REQUIREMENT
Rewrite the part of the text on future power distribution networks that begins at "The distribution network" and stops after "and grid resilience.", putting "peaks in demand" in place of "demand spikes".

EXERCISE TEXT
=== Section Start ===

Future power distribution networks

The situation

The historical predictability of power availability and consumption is being challenged by the need to integrate new, renewable unpredictable energy sources such as solar and wind into the grid. Coupled with a significant change to consumption dynamics, driven by the electrification of transport, heating, and cooling systems, a completely new power landscape to navigate emerges.

Traditional power travels by medium and high voltage power lines

The distribution network of the future is likely to be presented with a number of challenges when transitioning from a traditional flexible power availability from large scale fossil fuel generators, and predictable consumption behaviour. A new dynamic grid will need to be bi-directional allowing consumers to generate their own energy with micro solar, wind, and vehicle-to-grid systems. It will also have to deal with much larger demand spikes as a result of electric vehicle charging and ground source heat pumps providing heating, hot water, and cooling. The challenge for grid operators is to manage this seismic technology shift, whilst maintaining energy security and grid resilience.

=== Section End ===

DATA EXTRACT
=== Section Start ===

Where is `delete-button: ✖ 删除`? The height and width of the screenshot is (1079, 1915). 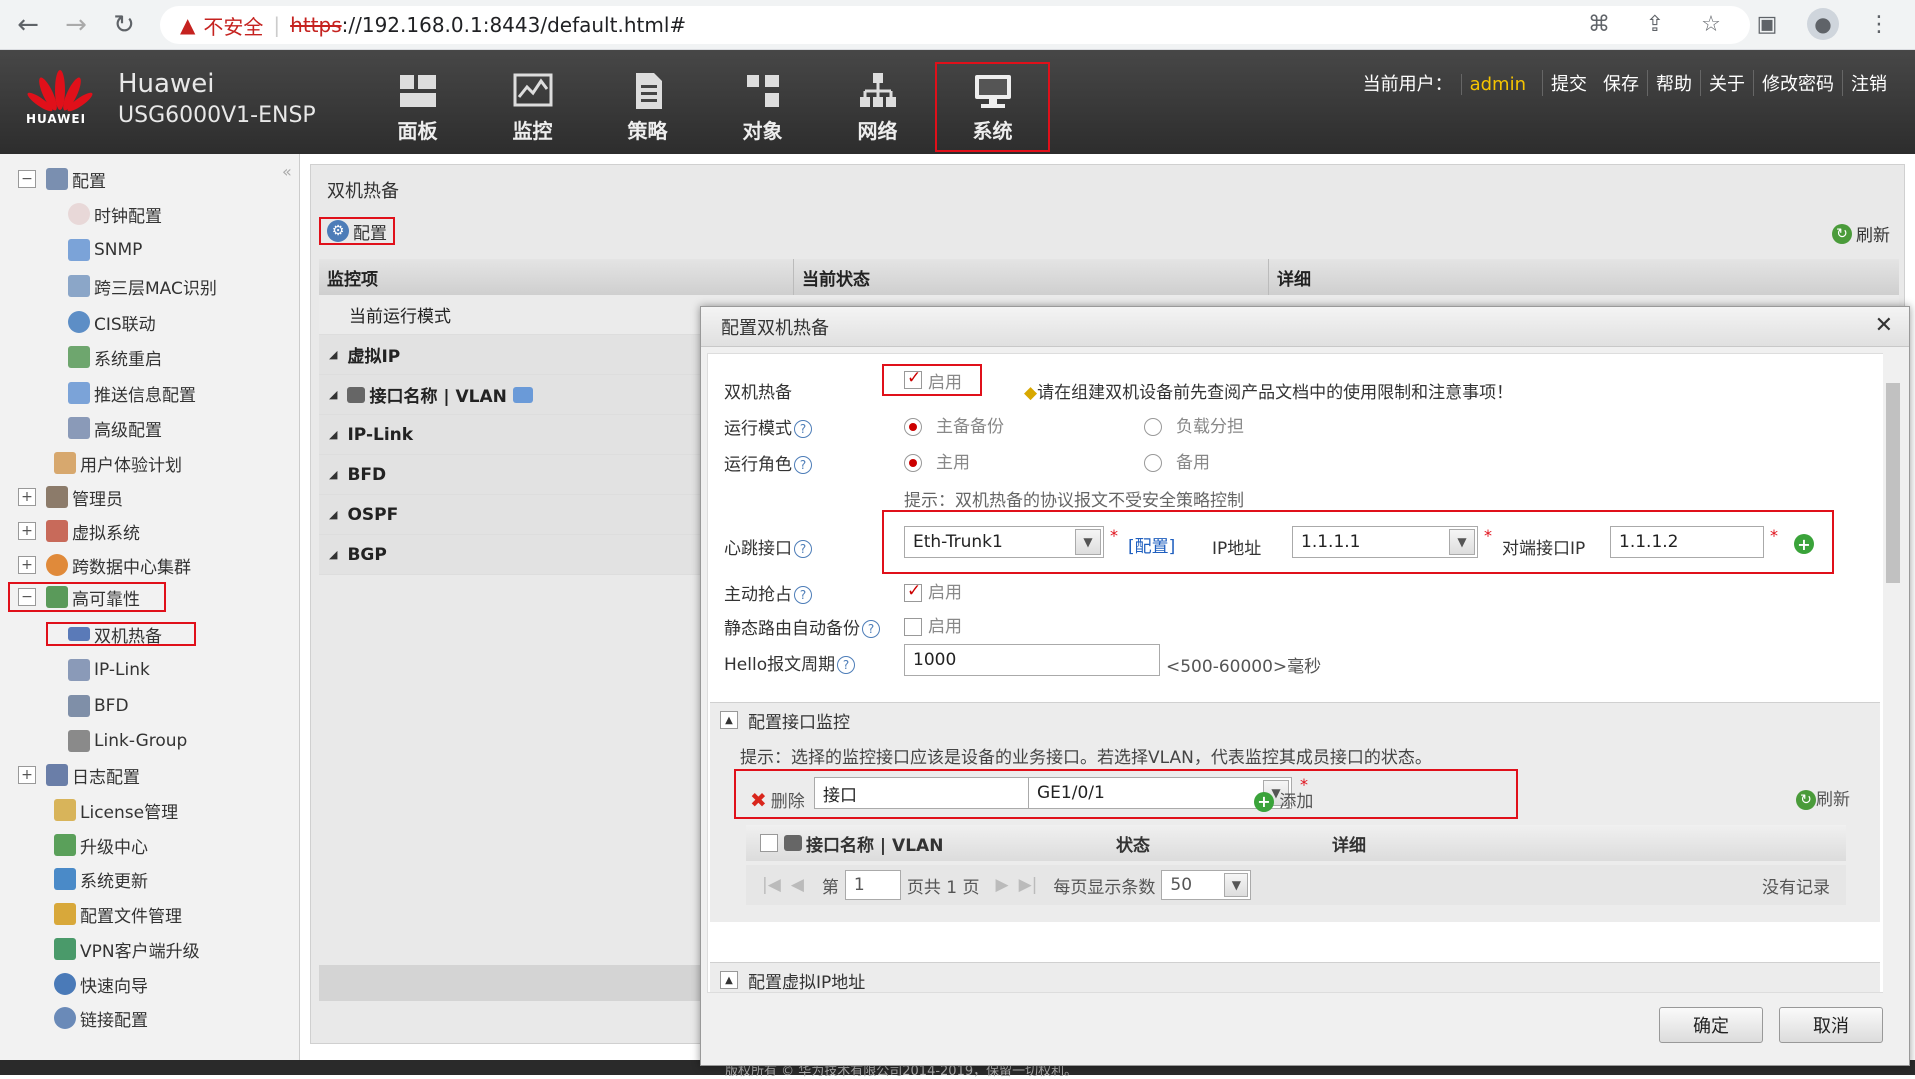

=== Section End ===

SOLVED PROBLEM
The distribution network of the future is likely to be presented with a number of challenges when transitioning from a traditional flexible power availability from large scale fossil fuel generators, and predictable consumption behaviour. A new dynamic grid will need to be bi-directional allowing consumers to generate their own energy with micro solar, wind, and vehicle-to-grid systems. It will also have to deal with much larger peaks in demand as a result of electric vehicle charging and ground source heat pumps providing heating, hot water, and cooling. The challenge for grid operators is to manage this seismic technology shift, whilst maintaining energy security and grid resilience.